* _やること_
**a.** 抜粋によると、日本ではどこでCCSの実証実験が進められていますか。
**b.** 抜粋のうち、「うさりん、どうしたの?慌てて逃げ帰ってきて。」と「え?地中に二酸化炭素を溜め込むって?そんなことが本当にできるの?」の間を、両端の語句も含めて書き写してください。

**** 抜粋 ****

うさりん、どうしたの?慌てて逃げ帰ってきて。

鉄砲を持った猟師に追いかけられてね。途中に大きな穴があったから、そこに慌てて飛び込んでなんとか逃げ切れたよ。

あら。あの穴に飛び込んだのね。実は私が掘ったものなのよ。空気中に排出される二酸化炭素を地中に溜め込む実験が進んでいるというから、私にもできないかと思って試しに掘ってみたの。二酸化炭素などが原因って言われている地球温暖化は、私たち生物にとっても見過ごすことのできない問題でしょ?

え?地中に二酸化炭素を溜め込むって?そんなことが本当にできるの?

地中や海底深くに二酸化炭素を閉じ込める技術は、CCS(Carbon dioxide Capture and Storage)と呼ばれていて、各国で研究が進んでいるわ。日本では北海道苫小牧市で実証実験が進められているわ。2014年に政府が策定したエネルギー基本計画にも、2020年ころのCCSの実現を前提に石炭火力発電の導入を進めるとされているのよ。

**** 提供エントリ ****

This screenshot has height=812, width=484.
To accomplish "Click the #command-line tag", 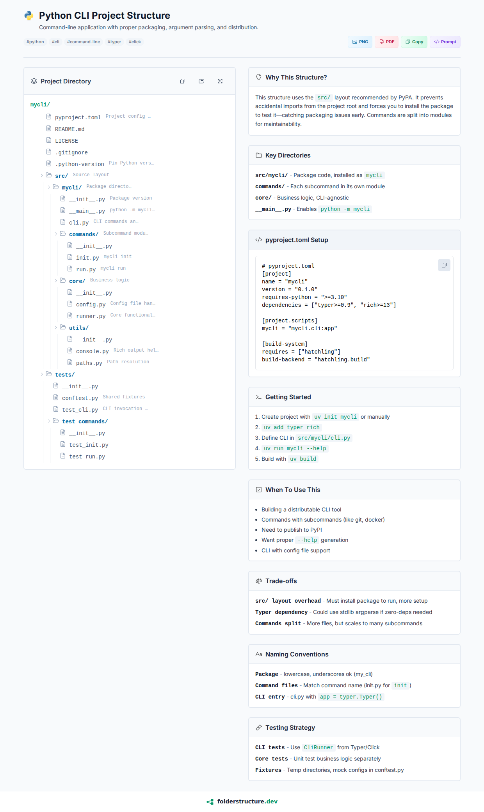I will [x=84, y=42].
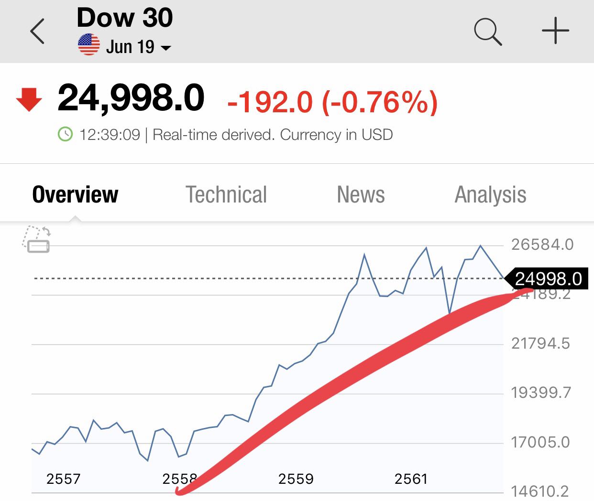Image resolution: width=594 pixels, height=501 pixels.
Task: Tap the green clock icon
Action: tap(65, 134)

****

* _各課題の解答_
**a.** 北海道苫小牧市です。

**b.**
うさりん、どうしたの?慌てて逃げ帰ってきて。

鉄砲を持った猟師に追いかけられてね。途中に大きな穴があったから、そこに慌てて飛び込んでなんとか逃げ切れたよ。

あら。あの穴に飛び込んだのね。実は私が掘ったものなのよ。空気中に排出される二酸化炭素を地中に溜め込む実験が進んでいるというから、私にもできないかと思って試しに掘ってみたの。二酸化炭素などが原因って言われている地球温暖化は、私たち生物にとっても見過ごすことのできない問題でしょ?

え?地中に二酸化炭素を溜め込むって?そんなことが本当にできるの?